**What to do:** Rewrite the stretch of lines from the one containing "Given: Select the" through the end of the lines, switching "heading" to "title" and leaving everything else unchanged. Leave the pictures out of your answer.

**Records supplied:**
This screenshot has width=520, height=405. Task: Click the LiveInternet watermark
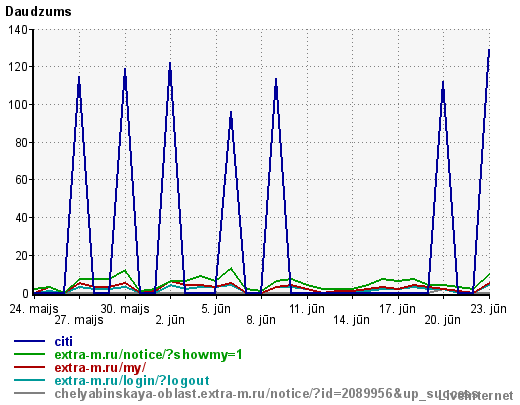pyautogui.click(x=476, y=396)

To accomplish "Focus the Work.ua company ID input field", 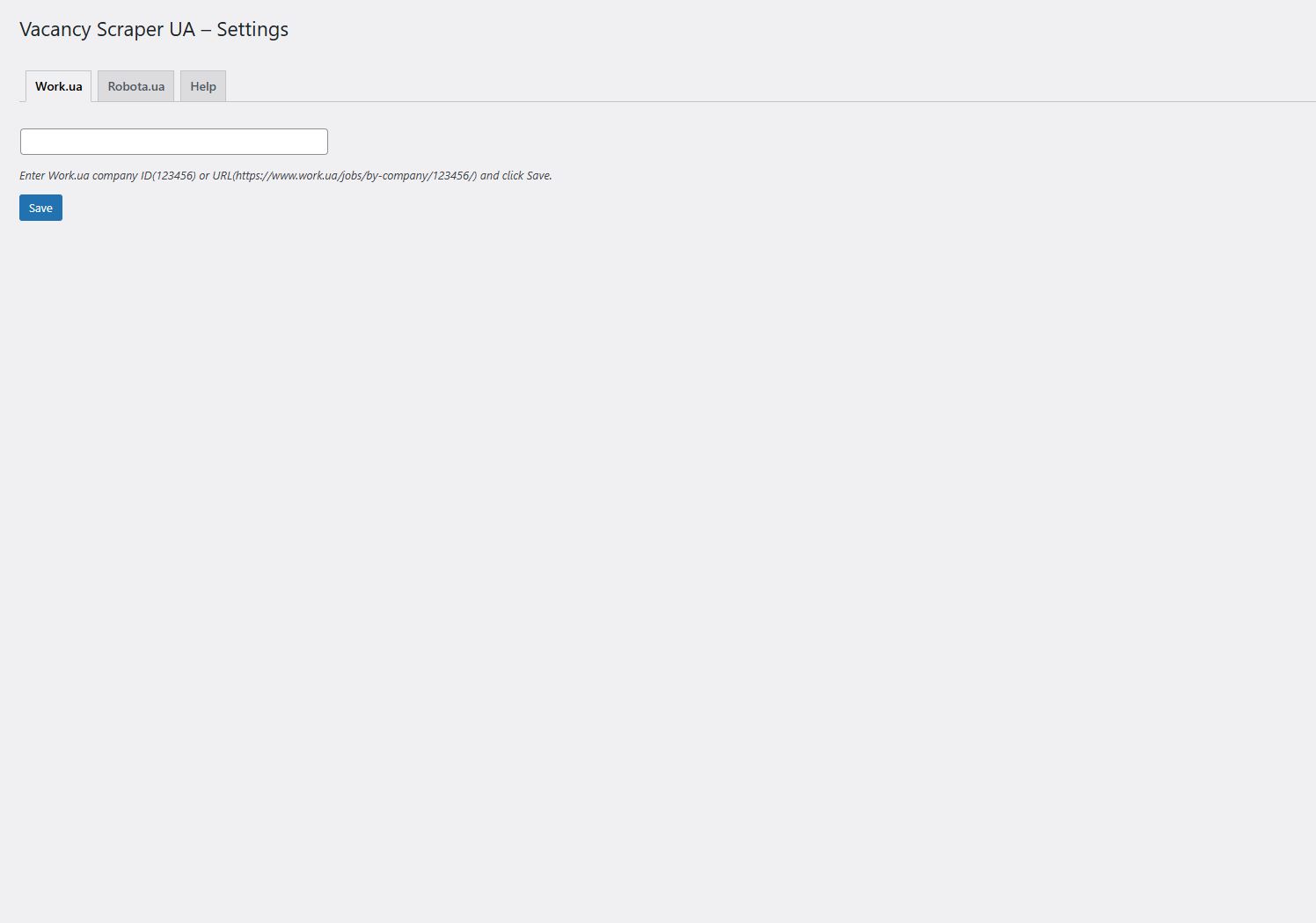I will point(174,142).
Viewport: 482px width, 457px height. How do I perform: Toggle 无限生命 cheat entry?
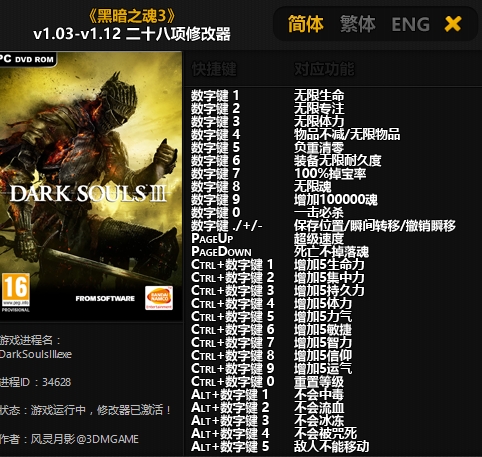click(x=319, y=95)
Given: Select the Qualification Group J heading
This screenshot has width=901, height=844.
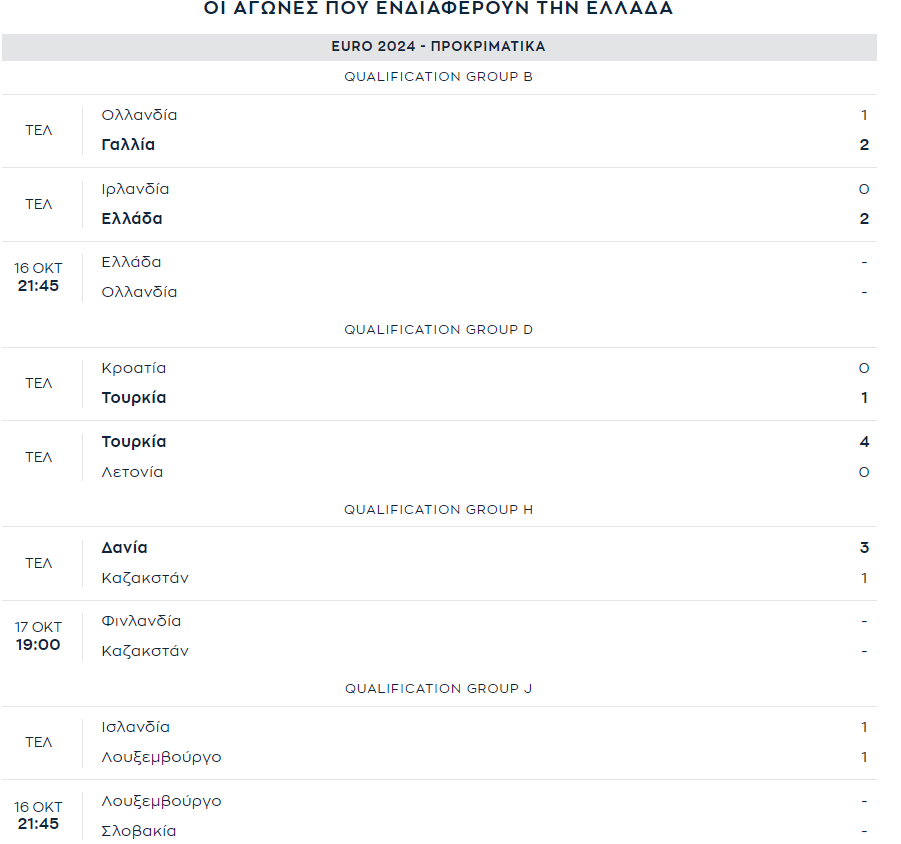Looking at the screenshot, I should pos(438,689).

**Reply to the task:**
Given: Select the Qualification Group J title
This screenshot has width=901, height=844.
Looking at the screenshot, I should pos(438,689).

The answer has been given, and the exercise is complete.